Could you reproduce the entries exactly, omitting every picture?

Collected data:

■ ■ ■ ■ ■ ■ ■

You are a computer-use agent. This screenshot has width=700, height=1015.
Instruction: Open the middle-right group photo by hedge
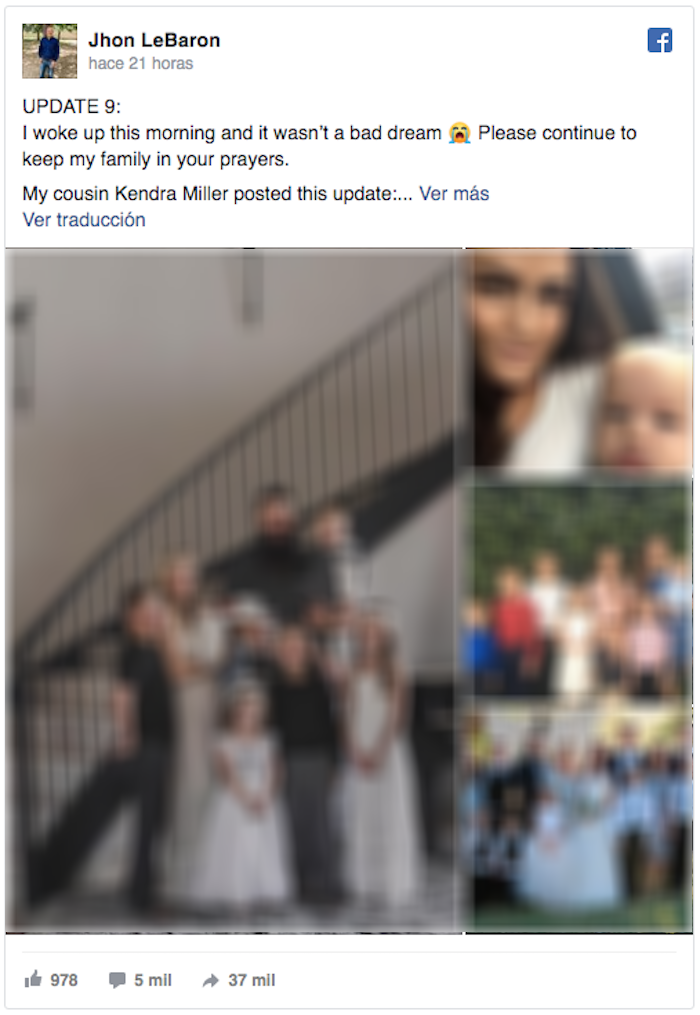[x=579, y=590]
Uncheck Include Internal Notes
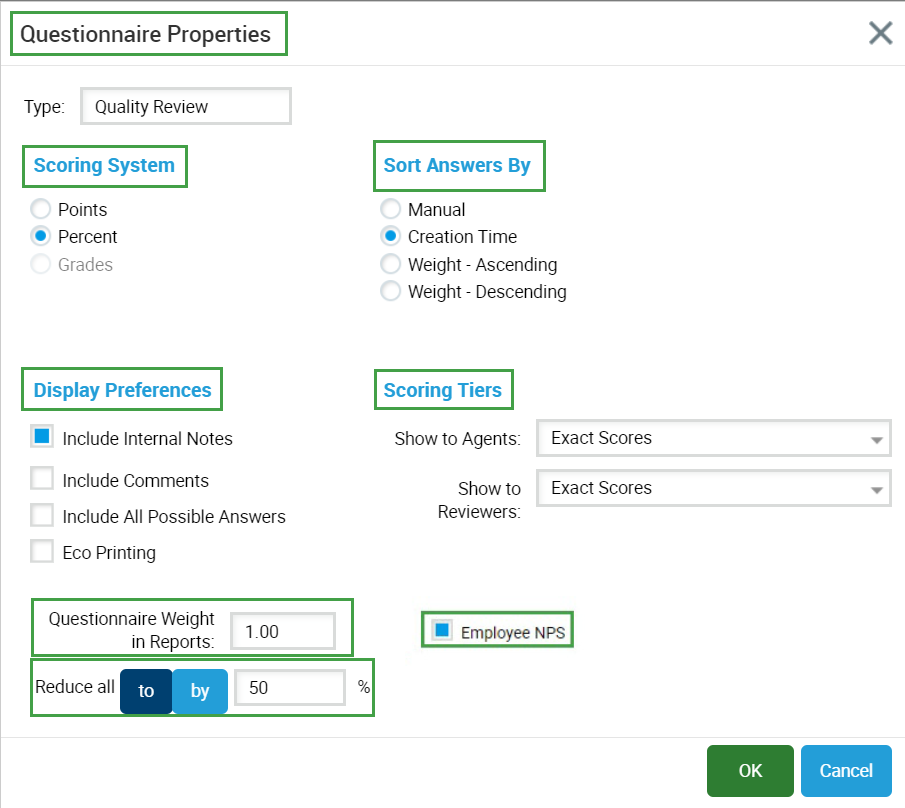905x808 pixels. (42, 437)
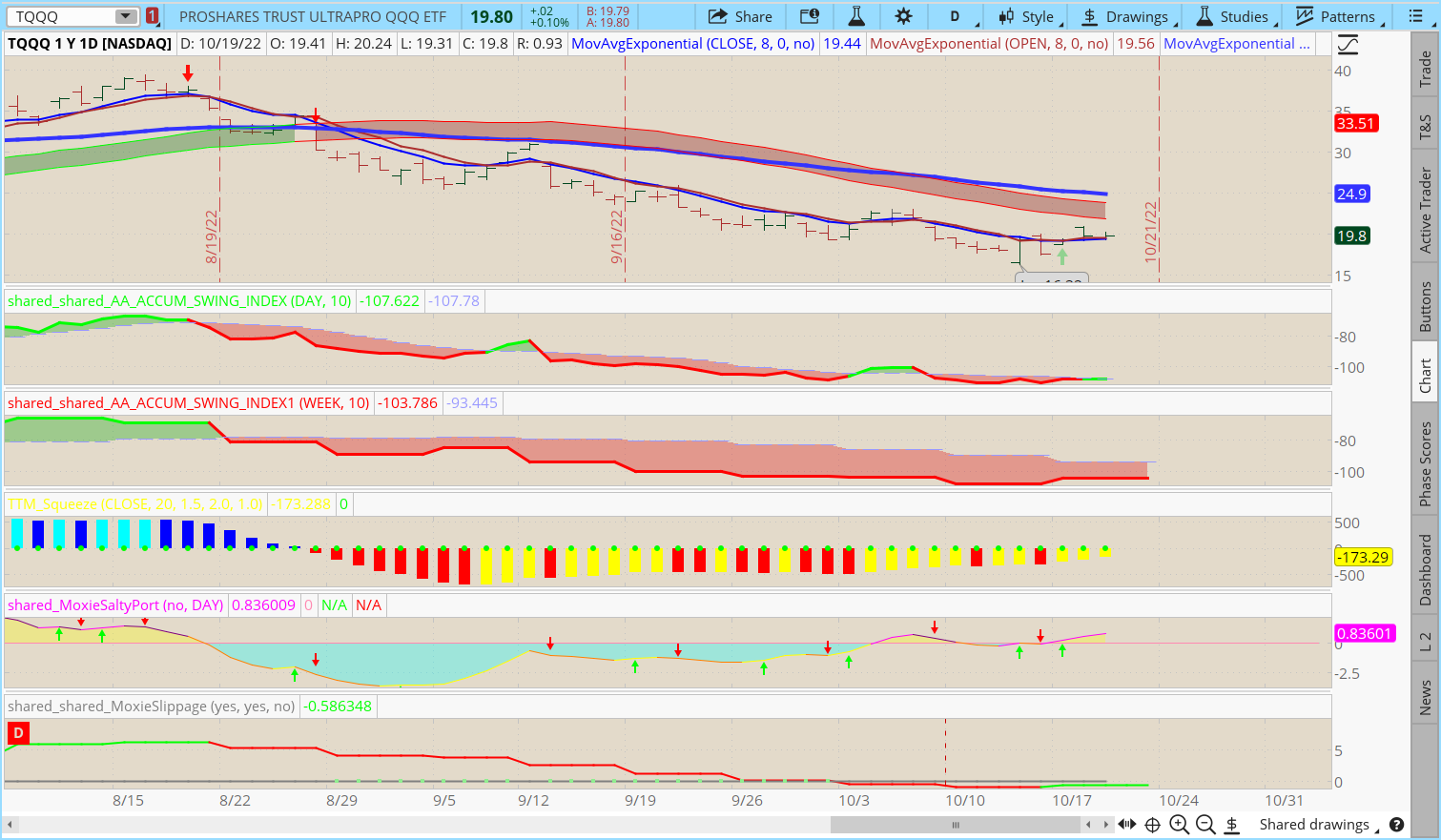
Task: Click the help question mark icon
Action: 1397,825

■ ■ ■ ■ ■ ■ ■

◆ Your solution
You are a computer-use agent. This screenshot has width=700, height=1015.
Instruction: Open the middle-right group photo by hedge
[x=579, y=590]
Uncheck Include Internal Notes
905x808 pixels. (42, 437)
Task: Click the help question mark icon
Action: 1397,825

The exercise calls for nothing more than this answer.